* _PASSAGE_:
Come on! Who believes that the US or Russia are truly cutting back major numbers of nuclear weapons? Can you possibly be that naive? The US, a country so proud of itself and so patriotic, will never cut back on anything that might protect them from others. Plus the US don't make a very trustful image for the rest of the world these days: suddenly not signing agreements isn't the way of making a statement. How long before they will be backing out of this deal? And Russia, I'm sorry to say, isn't known for it's open policy considering weaponry. May I remind you that at the time of the Chernobyl disaster, no civilian in Russia knew exactly what had happened because things were kept secret. And who really knows what's going on in Chechnya? So as much as I regret to have to say this: I don't believe in this sudden open and friendly behaviour of these two countries.
Louise, The Netherlands

Let one of these nukes go off either intentionally or accidentally, none of us will be here to talk about the percentage of reduction.
Enyia, Nigeria

I think that it's a very good idea

Edyta, Poland
I think that it's a very good idea, but I'm afraid that Russia is not honest and will not destroy their nuclear equipment
Edyta, Poland

It would be even better if the Russians knew where half their stocks were?
V, Anonymous

A lot of cynicism here. Everyone points their finger and yells until they do it and once they do, they get scoffed at and spoken ill of. People in Europe ought to remember that the presence and existence of those nukes may have kept their world free in a previous age. I think you all ought to be more grateful and less sarcastic. This is a good move and should be applauded accordingly, not derived in the snooty, holier-than-thou European manor the whole world has heard before.
Gordon Silliker, United States

A few months ago a meteor came within the Moon's orbit and almost hit the Earth. Shouldn't these 'obsolete' nuclear warheads be shipped into space to counter such a threat? We should develop some form of planetary defence system from space junk should anything the size of Texas come our way...
Brad, New Zealand

It is good to see the US moving more from offensive nuclear capabilities to defensive capabilities.
Nate Barker, USA

The nuclear arsenals of Russia and America for use as a deterrent to each other are now useless for that end since the threat of Soviet military takeover of the world is gone. However, both sides must keep a relatively small stockpile of weapons to make it clear to other countries such as Iran, Iraq, North Korea, and Lybia, that a nuclear strike against either of them would be instant suicide.
Mark, USA

The very nature of mankind is to destroy his own territory

Dave Adams, USA
It is obvious that the day we lay down our arms will be the day we are living in a 'never never land'. The very nature of mankind is to destroy his own territory. You will never see any animal do such an absurd thing.
Dave Adams, USA

Russia turns communistic again, removing all freedom of speech and controlling the media. They have made the EU so dependent on them for natural gas, that they have the upper hand in the EU's energy sector. Just one question: How long will it be until America (for the third time) will have to come to Europe's defence?
Mike, America

What a load of talk. It really is a not very newsworthy issue. Is it not just very obvious that these so called arms cuts mean absolutely nothing - an empty symbol. Nothing has changed although the gestures are becoming to be seen by more and more people for exactly what they are. Have people become so blinded?

* _RECORDS SHOWN_:

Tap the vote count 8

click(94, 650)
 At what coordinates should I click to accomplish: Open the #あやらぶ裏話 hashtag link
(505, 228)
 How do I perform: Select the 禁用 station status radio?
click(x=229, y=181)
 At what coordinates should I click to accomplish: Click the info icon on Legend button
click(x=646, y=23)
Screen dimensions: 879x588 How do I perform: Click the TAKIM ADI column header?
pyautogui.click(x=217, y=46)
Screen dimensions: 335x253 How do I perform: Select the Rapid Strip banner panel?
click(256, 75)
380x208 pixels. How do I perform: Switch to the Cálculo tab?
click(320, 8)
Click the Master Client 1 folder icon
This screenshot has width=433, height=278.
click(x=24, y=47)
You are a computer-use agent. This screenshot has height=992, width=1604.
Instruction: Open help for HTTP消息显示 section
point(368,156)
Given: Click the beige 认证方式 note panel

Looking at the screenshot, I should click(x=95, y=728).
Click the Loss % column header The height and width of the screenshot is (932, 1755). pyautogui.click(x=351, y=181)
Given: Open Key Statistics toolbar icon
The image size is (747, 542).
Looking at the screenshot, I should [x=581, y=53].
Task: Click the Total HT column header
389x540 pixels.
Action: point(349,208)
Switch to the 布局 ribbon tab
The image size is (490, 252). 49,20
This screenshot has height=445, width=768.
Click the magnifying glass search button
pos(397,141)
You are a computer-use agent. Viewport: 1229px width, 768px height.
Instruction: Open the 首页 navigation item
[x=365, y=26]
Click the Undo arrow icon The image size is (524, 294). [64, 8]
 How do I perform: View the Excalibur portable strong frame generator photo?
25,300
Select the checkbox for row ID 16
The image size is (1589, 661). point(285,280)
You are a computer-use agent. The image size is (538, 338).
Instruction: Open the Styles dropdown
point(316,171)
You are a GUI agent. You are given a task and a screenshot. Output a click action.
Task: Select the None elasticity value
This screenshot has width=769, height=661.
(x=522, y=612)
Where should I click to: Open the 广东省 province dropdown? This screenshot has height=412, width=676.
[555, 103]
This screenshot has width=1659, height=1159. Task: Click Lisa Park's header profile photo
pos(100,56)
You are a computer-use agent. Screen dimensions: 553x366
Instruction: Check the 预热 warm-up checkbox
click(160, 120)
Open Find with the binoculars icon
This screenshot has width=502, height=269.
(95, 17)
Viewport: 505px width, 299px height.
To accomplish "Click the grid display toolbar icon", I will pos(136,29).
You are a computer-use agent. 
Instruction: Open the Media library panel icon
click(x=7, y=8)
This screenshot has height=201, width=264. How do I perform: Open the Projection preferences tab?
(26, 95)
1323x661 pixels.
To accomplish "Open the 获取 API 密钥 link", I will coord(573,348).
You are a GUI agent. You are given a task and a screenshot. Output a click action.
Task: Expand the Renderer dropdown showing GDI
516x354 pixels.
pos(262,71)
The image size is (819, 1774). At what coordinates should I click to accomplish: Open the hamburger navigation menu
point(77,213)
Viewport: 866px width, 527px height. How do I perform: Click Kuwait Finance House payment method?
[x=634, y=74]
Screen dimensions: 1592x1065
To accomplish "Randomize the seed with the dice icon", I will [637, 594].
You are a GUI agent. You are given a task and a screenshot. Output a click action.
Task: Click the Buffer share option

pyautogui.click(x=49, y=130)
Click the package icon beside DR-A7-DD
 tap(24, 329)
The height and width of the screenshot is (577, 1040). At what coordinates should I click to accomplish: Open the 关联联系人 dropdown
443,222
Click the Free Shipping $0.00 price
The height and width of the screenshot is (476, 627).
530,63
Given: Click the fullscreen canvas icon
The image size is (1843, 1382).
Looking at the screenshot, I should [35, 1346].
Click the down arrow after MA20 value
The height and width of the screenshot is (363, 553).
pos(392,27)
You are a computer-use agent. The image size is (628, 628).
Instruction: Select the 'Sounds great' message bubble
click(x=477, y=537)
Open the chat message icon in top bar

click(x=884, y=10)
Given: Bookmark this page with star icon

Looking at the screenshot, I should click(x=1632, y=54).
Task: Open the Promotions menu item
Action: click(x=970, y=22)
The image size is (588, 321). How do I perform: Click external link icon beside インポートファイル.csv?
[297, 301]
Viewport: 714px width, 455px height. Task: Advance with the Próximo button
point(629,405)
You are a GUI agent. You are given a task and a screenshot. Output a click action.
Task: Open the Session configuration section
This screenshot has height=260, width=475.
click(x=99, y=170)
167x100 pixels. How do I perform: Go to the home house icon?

* _CHALLENGES_:
A: Answer these questions about the reader comments on nuclear arms cuts:
(i) Which disaster does Louise say was kept secret from civilians in Russia?
(ii) What does Brad suggest shipping into space?
(iii) According to Mike, what has Russia made the EU depend on it for?
B: Transcribe the reader comments on nuclear arms cuts word for word, from "The nuclear arsenals" up to and including "be instant suicide.".
The entries are separate material and have no connection to the reader comments.

* _RESPONSES FOR EACH TASK_:
A:
(i) The Chernobyl disaster
(ii) The "obsolete" nuclear warheads
(iii) Natural gas

B:
The nuclear arsenals of Russia and America for use as a deterrent to each other are now useless for that end since the threat of Soviet military takeover of the world is gone. However, both sides must keep a relatively small stockpile of weapons to make it clear to other countries such as Iran, Iraq, North Korea, and Lybia, that a nuclear strike against either of them would be instant suicide.